Hermes, the god of pathways, appears at first to be the narrator of John Banville’s The Infinities. The rapid shifts in perspective at the end of the novel reveal that Adam Godley, a mathematician who’s had a stroke, has been creating a type of parallel world, one apparently predicted by what he thinks are his mathematical accomplishments, in which those accomplishments have been at the center of world-historical change. This change extends both backwards in time and forwards—Elizabeth Tudor was beheaded before Mary, Queen of Scots, acceded to the throne (36), for one example. (Another, where Banville’s own wishes seem to overlap those of his character, is that Kleist has the stature of Goethe, and vice versa. Kleist’s Amphitryon is alluded to directly and is a significant influence on the story.)

In the present, Wallace’s theory of evolution has been overturned. Chronotrons, based on Godley’s predictions, have outmoded quantum physics and relativity; cold fusion is a reality. Cars run on brine. Significantly, little in the way of monetary reward has seemed to find its way to Godley; the character of Benny Grace, whom the Hermes narrator identifies as an incarnation of Pan, seems to have been a panderer and supporter who supplied Godley with money over the years. In Godley’s imagination, his mathematical work has allowed a reality to emerge in which the Greek gods exist, so Pan would owe him, so to speak.

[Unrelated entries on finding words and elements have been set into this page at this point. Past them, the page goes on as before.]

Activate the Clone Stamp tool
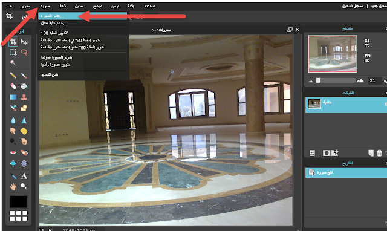 pyautogui.click(x=24, y=97)
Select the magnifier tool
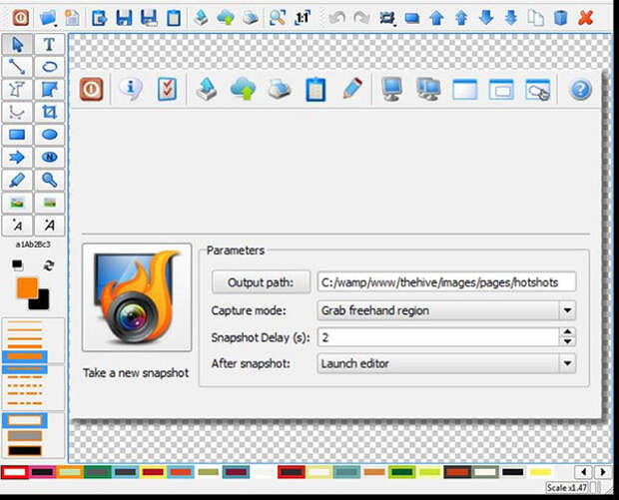Viewport: 619px width, 500px height. [49, 180]
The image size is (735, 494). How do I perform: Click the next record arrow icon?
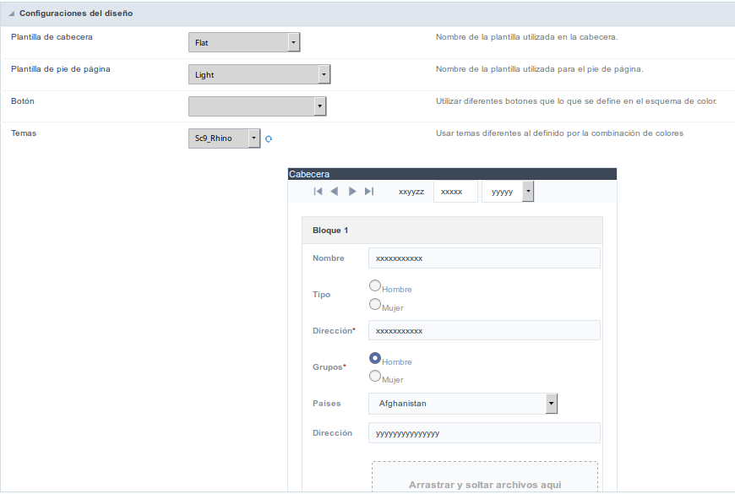pyautogui.click(x=352, y=191)
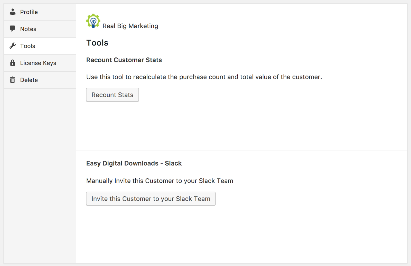Click the Real Big Marketing customer name
411x266 pixels.
(130, 26)
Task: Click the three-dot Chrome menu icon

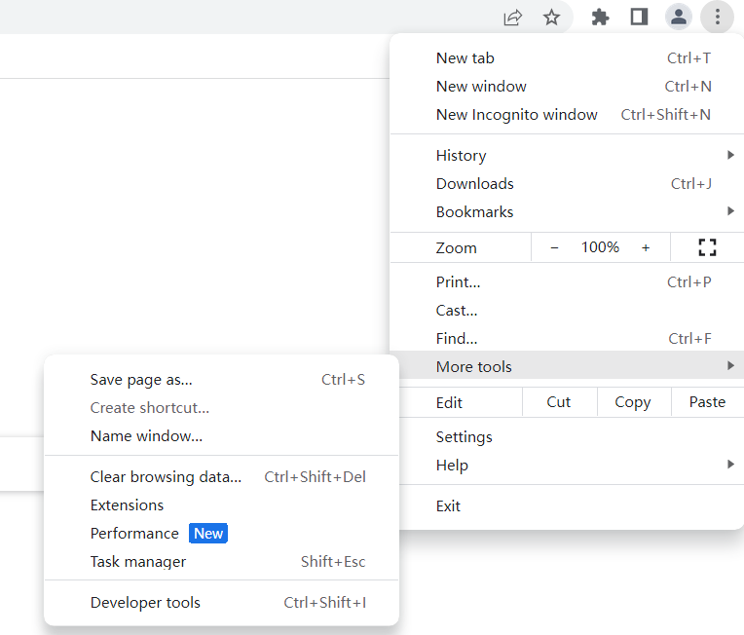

Another of Banville’s favorite techniques is to create malicious and unreliable narrators: The Untouchable and The Book of Evidence are two good examples, and the Hermes persona here is very similar. The malice comes with a great deal of erudition, which I suppose we might expect from the god of interpretation. But Godley’s first wife committed suicide, and his second, Ursula, has been driven to drink, at least partially, it would seem, by his philandering. And, even in a coma, he seems to refer to the Amphitryon story as a way of imagining himself as Zeus taking his son’s form, for he lusts after his daughter-in-law, Helen. (Her name is not left alone by the Hermes-narrator at all.) Helen is an actress, who has recently been in a production of the Kleist play which was, curiously enough, set at the time of the Vinegar Hill rebellion (175). The doubling of identity that tantalizes Godley is thus projected backwards into this alternate history, one where he has received a Cesare Borgia prize for humane contributions.

I found myself wondering at certain points if Banville was imitating or satirizing the Woolf of Mrs Dalloway or, with Mr. Ramsay in particular, To the Lighthouse. The unity of time combined with the shifts in perspective and certain aspects of the prose read as if they are derived from Woolf a bit, though the tone is quite distinct. I haven’t yet read any of Banville’s pseudonymous crime fiction, though I can imagine that he excels at the genre.